• Problem statement
Render every line of the items below as a JSON list of strings, with one string per line. Skip blank lines and leave the pictures out.

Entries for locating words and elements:
+ + + + + + +
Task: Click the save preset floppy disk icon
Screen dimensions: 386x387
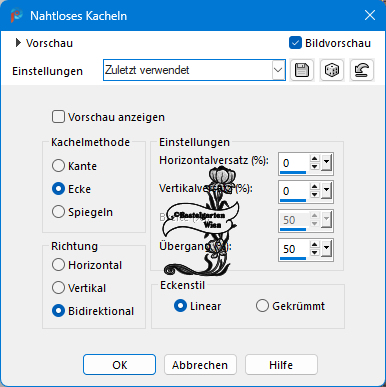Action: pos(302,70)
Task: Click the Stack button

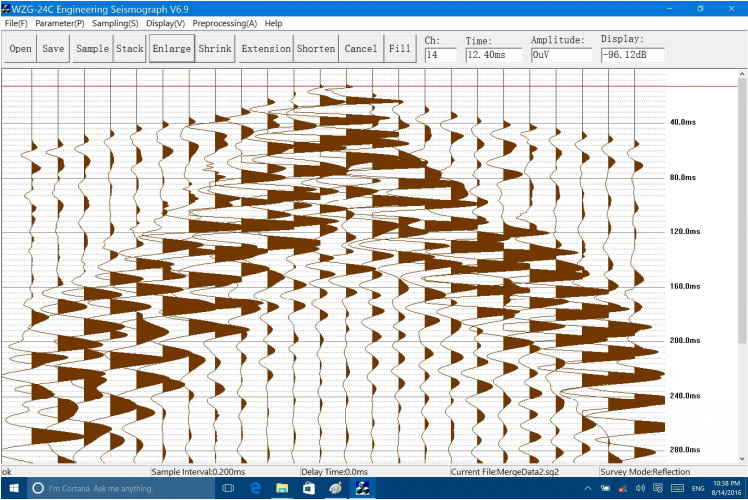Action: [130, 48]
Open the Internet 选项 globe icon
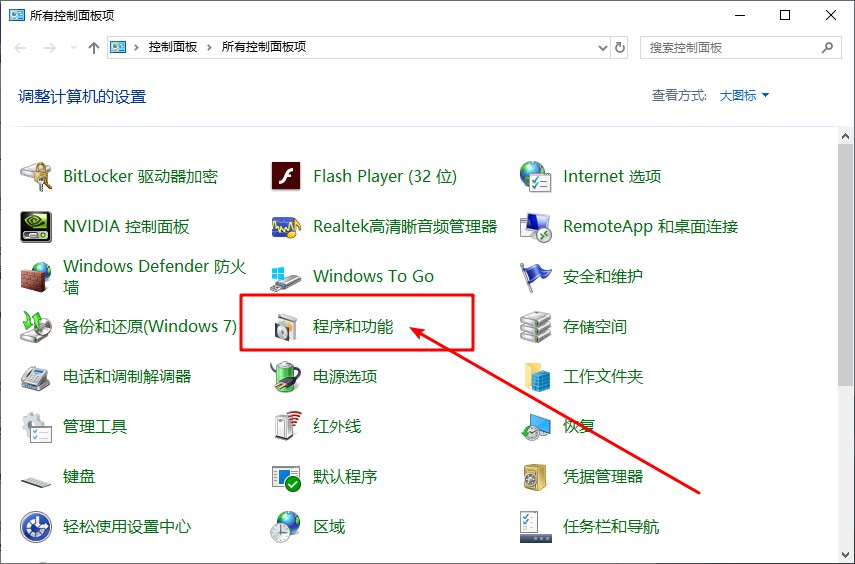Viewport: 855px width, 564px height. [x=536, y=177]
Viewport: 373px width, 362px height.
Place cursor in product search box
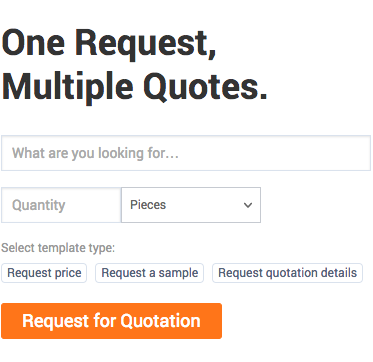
+ + + + + + +
• Written solution
[
  "Task: Click the save preset floppy disk icon",
  "Screen dimensions: 386x387",
  "Action: pos(302,70)",
  "Task: Click the Stack button",
  "Action: [130, 48]",
  "Open the Internet 选项 globe icon",
  "Viewport: 855px width, 564px height. [x=536, y=177]",
  "Viewport: 373px width, 362px height.",
  "Place cursor in product search box"
]